This is a true story. I was sitting in a pizza parlor waiting for my lunch when a man sits down on the other side of the restaurant. He pulls out his iPhone and starts talking into it.
He was using Siri to do things like set calendar entries, make notes for himself, and even dial a phone call and leave a phone message for someone.
Siri, Find a Quiet Restaurant
How did I know he was using Siri for these functions? Because I could hear him. To overcome the ambient noise in the restaurant, he was yelling into his phone loud enough that I could hear him across the room. Loud enough to be truly irritating.

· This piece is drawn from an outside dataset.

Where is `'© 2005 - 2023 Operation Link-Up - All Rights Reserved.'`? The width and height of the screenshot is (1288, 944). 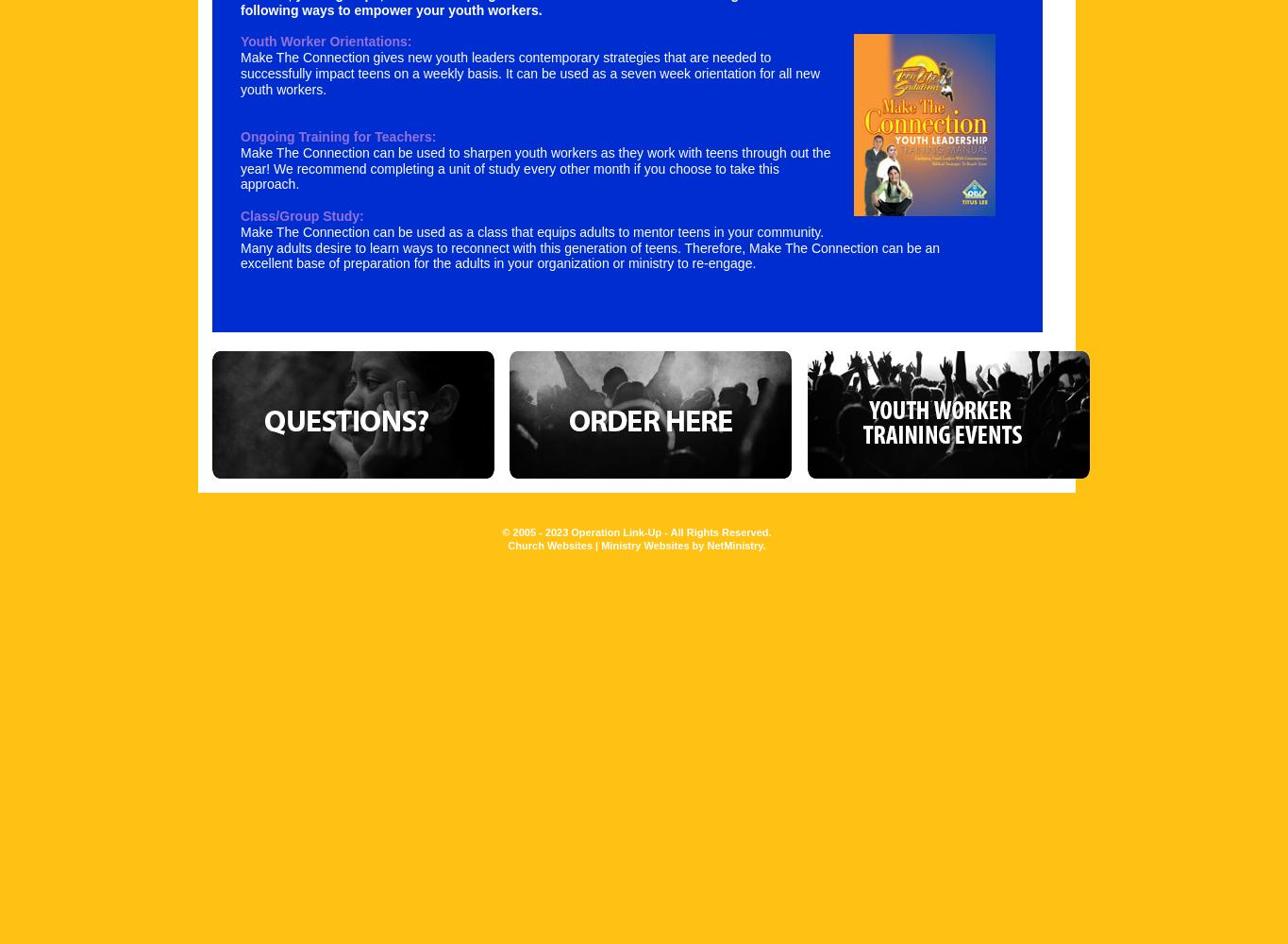 '© 2005 - 2023 Operation Link-Up - All Rights Reserved.' is located at coordinates (500, 531).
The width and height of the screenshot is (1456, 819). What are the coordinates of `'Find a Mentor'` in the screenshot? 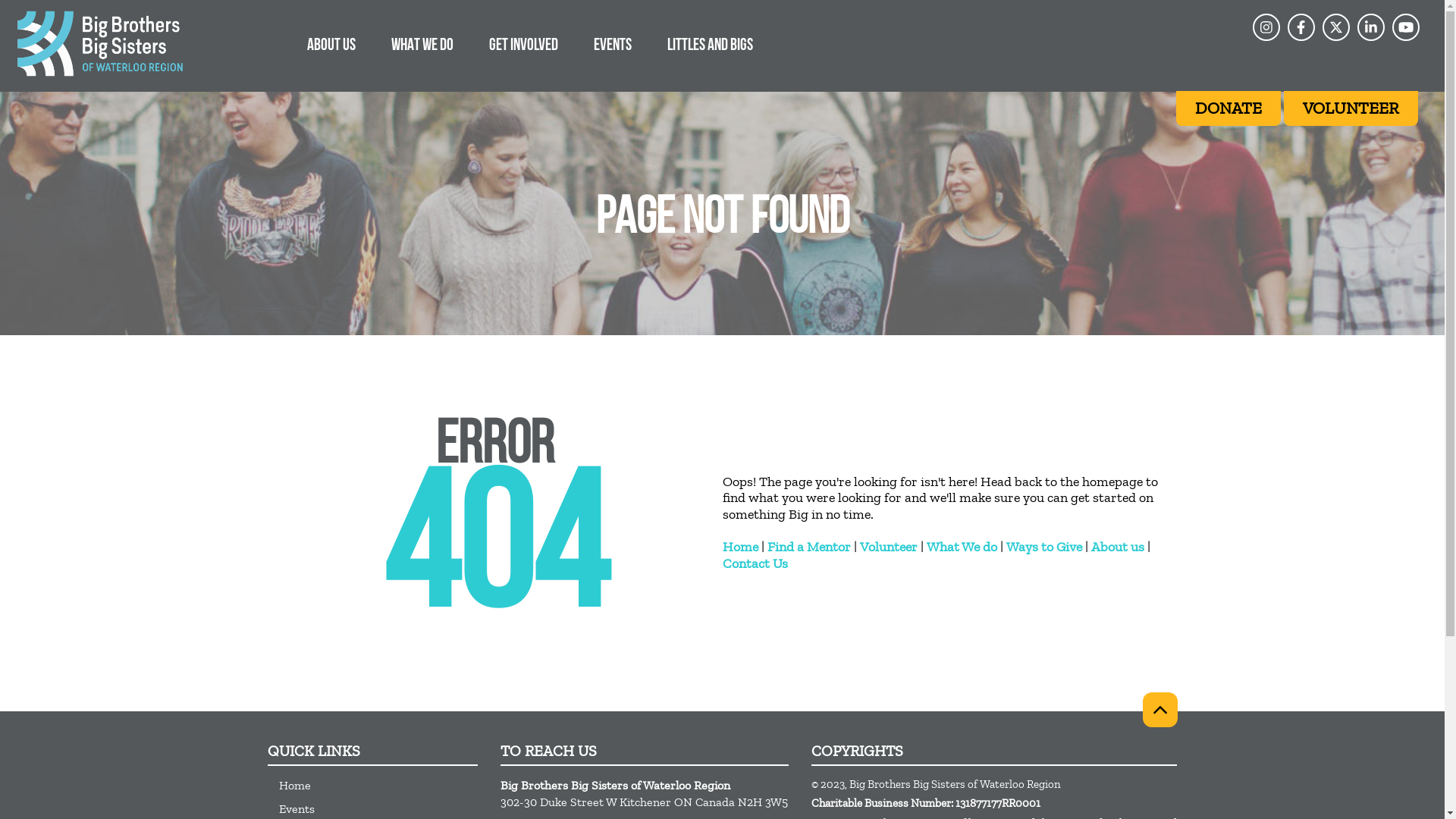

Not only was it intrusive and annoying to hear someone screaming at his phone, he was also revealing details of his business to everyone in the restaurant. It was the perfect combination of poor social behavior and bad business practice.
These are a just two of the many reasons why the effort being put into voice interfaces seems misguided. There have been smartphone voice commands for at least 10 years to enable hands-off call handling. A car, though, is a mostly private space. The latest wave of voice interfaces is finding its way into public spaces.
Do We Really Need Voice Interfaces?
After Apple introduced Siri, it seemed as if all the major consumer-facing technology companies began to introduce voice interfaces. Google Now, Microsoft Cortana, and Amazon Echo and Dot have all been brought to market relatively recently.
In all of these cases, Siri included, the use cases seem weak. Outside of support for people with disabilities and a limited number of situations that demand hands off interfaces (such as driving), voice interfaces don’t add much to typing or pointing and clicking.
The big question though is “Do consumers really want to talk (or yell) into their computer devices?” I can think of a lot of reasons why they might not. For example:
- A person can’t use voice interfaces in public spaces without annoying people around them. The person in the pizza restaurant either wasn’t thinking about other people or was just a jerk. Either way, yelling into a phone in a public space is not socially acceptable. The social aspects of voice interfaces are still evolving but it’s obvious that no one wants public spaces inundated with hordes of people speaking commands to their devices instead of typing.
- Similarly, voice interfaces don’t work well in office environments. In an open office, it won’t work to have everyone mumbling into their computers or, more accurately, yelling at them. Even with cubicles and offices, people speaking into their computing devices all day will be disruptive.
- Home environments have this problem too. Ask anyone if they want to hear their spouse, children or roommates talking to their computers. Most would rather their family members walk over to their computer and click on “play” to play music than yell at an Amazon Echo from across the room.
- Even moderate ambient noise confuses voice interfaces. It’s kind of hilarious that Spotify will set off Cortana in my home office. Cortana keeps trying to understand what the “speaker” wants until it gives up in frustration.
- It’s not really artificial intelligence. Anything outside the menu of supported commands still just generates a web search or a confused voice system. Technology companies may be overcoming the voice recognition aspect of voice interfaces but still can’t make a computer react to unknown circumstances.
Voice interfaces are essential to making computers more human and eventually enable anthropomorphic robots. Computers today, however, are not human. And until they walk and talk like humans, voice interfaces will seem more like a gimmick than a useful feature.